* **Materials provided**:
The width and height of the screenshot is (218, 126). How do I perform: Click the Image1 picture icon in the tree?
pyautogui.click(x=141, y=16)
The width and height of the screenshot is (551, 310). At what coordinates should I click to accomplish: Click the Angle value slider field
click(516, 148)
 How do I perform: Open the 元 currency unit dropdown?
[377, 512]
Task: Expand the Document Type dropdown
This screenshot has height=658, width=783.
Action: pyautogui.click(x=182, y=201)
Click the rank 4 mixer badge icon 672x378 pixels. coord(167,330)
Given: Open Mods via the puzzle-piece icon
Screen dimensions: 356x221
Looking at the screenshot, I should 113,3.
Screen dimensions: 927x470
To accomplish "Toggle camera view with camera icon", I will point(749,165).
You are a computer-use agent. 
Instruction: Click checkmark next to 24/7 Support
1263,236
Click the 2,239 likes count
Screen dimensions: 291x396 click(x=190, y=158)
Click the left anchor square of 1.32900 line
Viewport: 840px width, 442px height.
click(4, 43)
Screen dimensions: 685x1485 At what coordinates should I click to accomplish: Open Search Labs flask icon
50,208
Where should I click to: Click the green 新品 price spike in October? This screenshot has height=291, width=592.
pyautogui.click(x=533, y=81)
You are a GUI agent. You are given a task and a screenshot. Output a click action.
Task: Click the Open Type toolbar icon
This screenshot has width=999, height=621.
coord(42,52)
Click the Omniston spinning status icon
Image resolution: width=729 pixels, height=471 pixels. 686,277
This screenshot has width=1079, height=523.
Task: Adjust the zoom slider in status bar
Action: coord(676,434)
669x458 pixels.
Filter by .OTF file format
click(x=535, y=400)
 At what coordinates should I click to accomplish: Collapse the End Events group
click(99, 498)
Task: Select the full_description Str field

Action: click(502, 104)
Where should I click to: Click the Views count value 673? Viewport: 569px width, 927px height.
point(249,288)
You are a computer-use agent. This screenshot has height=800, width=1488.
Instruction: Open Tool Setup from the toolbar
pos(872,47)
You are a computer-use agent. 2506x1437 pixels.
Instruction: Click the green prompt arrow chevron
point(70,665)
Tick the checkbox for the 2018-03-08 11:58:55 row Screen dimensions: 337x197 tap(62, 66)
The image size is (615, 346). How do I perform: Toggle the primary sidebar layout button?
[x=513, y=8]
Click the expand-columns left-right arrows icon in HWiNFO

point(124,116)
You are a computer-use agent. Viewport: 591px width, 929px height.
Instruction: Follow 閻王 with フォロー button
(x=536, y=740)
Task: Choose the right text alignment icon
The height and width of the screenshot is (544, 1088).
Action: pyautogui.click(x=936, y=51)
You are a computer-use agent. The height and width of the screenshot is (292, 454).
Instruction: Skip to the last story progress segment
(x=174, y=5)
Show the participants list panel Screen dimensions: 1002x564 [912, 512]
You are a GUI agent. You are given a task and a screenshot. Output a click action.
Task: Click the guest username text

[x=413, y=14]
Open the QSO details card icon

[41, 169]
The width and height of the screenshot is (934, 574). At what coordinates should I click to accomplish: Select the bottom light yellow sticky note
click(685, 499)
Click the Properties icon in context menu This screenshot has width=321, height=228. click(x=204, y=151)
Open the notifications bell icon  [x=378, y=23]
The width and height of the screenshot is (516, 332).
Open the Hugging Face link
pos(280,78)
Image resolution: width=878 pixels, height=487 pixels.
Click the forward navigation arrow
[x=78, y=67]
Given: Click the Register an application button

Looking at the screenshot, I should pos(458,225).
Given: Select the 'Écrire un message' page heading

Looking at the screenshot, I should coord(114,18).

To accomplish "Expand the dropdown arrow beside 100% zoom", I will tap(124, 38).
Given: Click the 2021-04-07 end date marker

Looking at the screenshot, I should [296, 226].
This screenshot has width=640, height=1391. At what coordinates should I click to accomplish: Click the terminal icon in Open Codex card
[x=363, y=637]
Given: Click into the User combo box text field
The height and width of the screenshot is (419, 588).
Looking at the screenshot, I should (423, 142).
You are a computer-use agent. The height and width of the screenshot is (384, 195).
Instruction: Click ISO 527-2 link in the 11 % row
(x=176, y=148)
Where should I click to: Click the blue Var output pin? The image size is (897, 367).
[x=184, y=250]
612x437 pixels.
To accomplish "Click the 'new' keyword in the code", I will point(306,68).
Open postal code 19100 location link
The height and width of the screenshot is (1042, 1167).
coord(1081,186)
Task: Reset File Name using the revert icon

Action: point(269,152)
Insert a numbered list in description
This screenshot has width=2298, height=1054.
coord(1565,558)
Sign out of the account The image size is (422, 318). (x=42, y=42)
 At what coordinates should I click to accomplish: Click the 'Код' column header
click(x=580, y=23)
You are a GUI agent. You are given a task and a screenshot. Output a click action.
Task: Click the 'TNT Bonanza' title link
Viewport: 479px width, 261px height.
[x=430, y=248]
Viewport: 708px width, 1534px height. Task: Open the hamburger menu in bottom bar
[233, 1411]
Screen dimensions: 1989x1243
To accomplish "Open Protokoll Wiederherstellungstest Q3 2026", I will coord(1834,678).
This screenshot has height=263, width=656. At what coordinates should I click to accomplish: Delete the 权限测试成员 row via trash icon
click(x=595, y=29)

* **Brief**:
Show each line of the listing above that contains the string "with". Matches must have the same uppercase and lowercase letters.

* **Result of the task**:
To accomplish "Toggle camera view with camera icon", I will point(749,165).
Instruction: Follow 閻王 with フォロー button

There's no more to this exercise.